KLEE

master branch

Intrinsics

Overview of the main KLEE intrinsic functions

Contents

KLEE provides a set of special functions which are useful in the context of symbolic execution. Whenever a program calls one of these functions, KLEE handles internally the call, hence their intrinsic nature. The functions are declared in include/klee/klee.h. The most often used intrinsic is klee_make_symbolic, which creates an unconstrained symbolic object.

klee_assume(condition)

Usage

klee_assume is used to constrain the values symbolic variables can take. The remainder of the program’s execution will only consider variable values which satisfy condition. Conceptually, klee_assume(condition) is equivalent to wrapping the rest of the program in an if(condition) { } statement, except that the former prints an error if the condition is unsatisfiable. Technically speaking, klee_assume(condition) adds condition to the current path constraints.

Interaction with short-circuit operators

When condition contains short-circuit operators, the results of the klee_assume intrinsics may come unexpected. For example, consider the following code and the corresponding KLEE output: Note: the output was obtained after compilation with llvm-gcc 2.9. Other compilers/versions may yield slightly different results.

int main()
{
int c,d;
klee_make_symbolic(&c, sizeof(c), "c");
klee_make_symbolic(&d, sizeof(d), "d");

klee_assume((c==2)||(d==3));

return 0;
}
$ llvm-gcc -c -emit-llvm p.c -o p.bc
$ klee p.bc
KLEE: output directory = "klee-out-0"
KLEE: ERROR: invalid klee_assume call (provably false)
KLEE: NOTE: now ignoring this error at this location

KLEE: done: total instructions = 53
KLEE: done: completed paths = 3
KLEE: done: generated tests = 3

One might reasonably expect a single path through the progam and no error reports, while KLEE finds 3 paths, one of which triggers an error. The reason lies in the way compilers handle short-circuit operators. Upon compilation, the above code is transformed into

int main()
{
int c,d;
klee_make_symbolic(&c, sizeof(c), "c");
klee_make_symbolic(&d, sizeof(d), "d");

int tmp;
if (c == 2) {
tmp = 1;
} else if (d == 3) {
tmp = 1;
} else {
tmp = 0;
}
klee_assume(tmp);

return 0;
}

Since the program contains 3 paths and all are feasible, klee_assume will be called 3 times with trivial arguments:

klee_assume(1);
klee_assume(1);
klee_assume(0);

The first two paths go further while the 3rd is terminated with an error, which is the intended behavior, albeit in a rather non-straightforward way.
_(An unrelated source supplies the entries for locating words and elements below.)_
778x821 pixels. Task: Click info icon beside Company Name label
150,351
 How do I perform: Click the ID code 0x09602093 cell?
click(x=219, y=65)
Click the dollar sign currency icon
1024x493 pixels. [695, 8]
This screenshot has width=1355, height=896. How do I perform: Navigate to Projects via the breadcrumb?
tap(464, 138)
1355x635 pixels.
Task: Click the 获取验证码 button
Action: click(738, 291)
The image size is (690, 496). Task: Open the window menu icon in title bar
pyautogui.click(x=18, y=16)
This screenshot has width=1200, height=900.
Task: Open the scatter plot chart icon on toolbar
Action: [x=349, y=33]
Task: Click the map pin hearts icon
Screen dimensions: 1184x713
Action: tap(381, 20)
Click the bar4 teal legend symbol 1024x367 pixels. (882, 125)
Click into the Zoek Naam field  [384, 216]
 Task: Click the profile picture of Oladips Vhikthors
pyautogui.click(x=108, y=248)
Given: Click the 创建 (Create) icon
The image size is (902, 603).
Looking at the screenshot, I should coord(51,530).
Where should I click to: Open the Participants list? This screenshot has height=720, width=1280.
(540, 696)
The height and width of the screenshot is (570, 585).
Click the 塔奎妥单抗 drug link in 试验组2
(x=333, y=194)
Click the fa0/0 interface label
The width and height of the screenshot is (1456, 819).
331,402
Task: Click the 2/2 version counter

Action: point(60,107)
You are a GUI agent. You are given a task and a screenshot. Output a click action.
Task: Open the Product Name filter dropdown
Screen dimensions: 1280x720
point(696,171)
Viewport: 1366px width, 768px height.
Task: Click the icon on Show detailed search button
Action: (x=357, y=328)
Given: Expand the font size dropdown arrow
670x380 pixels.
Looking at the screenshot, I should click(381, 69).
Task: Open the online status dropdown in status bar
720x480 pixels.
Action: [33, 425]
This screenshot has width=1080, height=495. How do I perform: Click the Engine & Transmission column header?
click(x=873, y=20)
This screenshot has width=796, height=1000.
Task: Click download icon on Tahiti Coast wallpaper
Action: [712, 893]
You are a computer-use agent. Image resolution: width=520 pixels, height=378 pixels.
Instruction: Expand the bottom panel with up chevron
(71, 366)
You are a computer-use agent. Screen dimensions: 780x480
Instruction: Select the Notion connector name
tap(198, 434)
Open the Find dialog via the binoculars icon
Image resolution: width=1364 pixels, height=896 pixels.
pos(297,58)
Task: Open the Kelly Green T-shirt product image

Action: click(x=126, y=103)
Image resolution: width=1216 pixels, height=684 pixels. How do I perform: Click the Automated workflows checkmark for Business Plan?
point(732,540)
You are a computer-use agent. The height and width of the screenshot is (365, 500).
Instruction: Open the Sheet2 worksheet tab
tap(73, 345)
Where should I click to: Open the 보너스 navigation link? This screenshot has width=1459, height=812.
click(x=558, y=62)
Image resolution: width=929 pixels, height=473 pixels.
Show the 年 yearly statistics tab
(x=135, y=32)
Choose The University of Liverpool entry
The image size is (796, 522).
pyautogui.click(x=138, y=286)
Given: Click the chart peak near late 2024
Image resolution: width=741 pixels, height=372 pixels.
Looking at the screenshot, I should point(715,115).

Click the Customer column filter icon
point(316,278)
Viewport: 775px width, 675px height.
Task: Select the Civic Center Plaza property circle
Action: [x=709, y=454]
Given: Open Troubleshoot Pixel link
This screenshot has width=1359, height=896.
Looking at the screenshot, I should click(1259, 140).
Ideally the paths which satisfy the assume would be merged but klee currently has only some experimental support for path merging.

As a side note, it is possible to obtain the ‘one path’ behavior by replacing the logical && and || operators with their bitwise counterparts. To correctly do this, ensure that all operands have boolean values and no side effects.

klee_prefer_cex(object, condition)

This function tells KLEE to prefer certain values when generating test cases as output. A KLEE state can correspond to many different possible test cases. For example, in this code:

char input[4];
klee_make_symbolic(input, sizeof input);
assert(input[0] == 'Q');

KLEE will have a single failing state that corresponds to input = "aaaa", input = "1234", and every other input that fails the assertion. Normally, when KLEE generates a test case for this failure, it chooses an arbitrary one of these inputs. The result could be input = "\0\0\0\0" or input = "\xff\xff\xff\xff" or some other ugly value. We can make it more readable by using klee_prefer_cex after klee_make_symbolic:

for (int i = 0; i < 4; i++)
klee_prefer_cex(input, 32 <= input[i] && input[i] <= 126); // assume ASCII

Now, when KLEE has a choice between many equivalent test cases, it will prefer to use printable characters when possible. When KLEE finds paths that conflict with the klee_prefer_cex condition, it will ignore the preference and generate (ugly) test cases anyway. Thus, the generated test cases will follow exactly the same paths and trigger exactly the same crashes as before, but some of them will look nicer.

The POSIX runtime uses klee_prefer_cex in a few places, for instance to prefer printable characters in symbolic command-line arguments. You can cause KLEE to ignore all preferences by giving it the --no-prefer-cex option.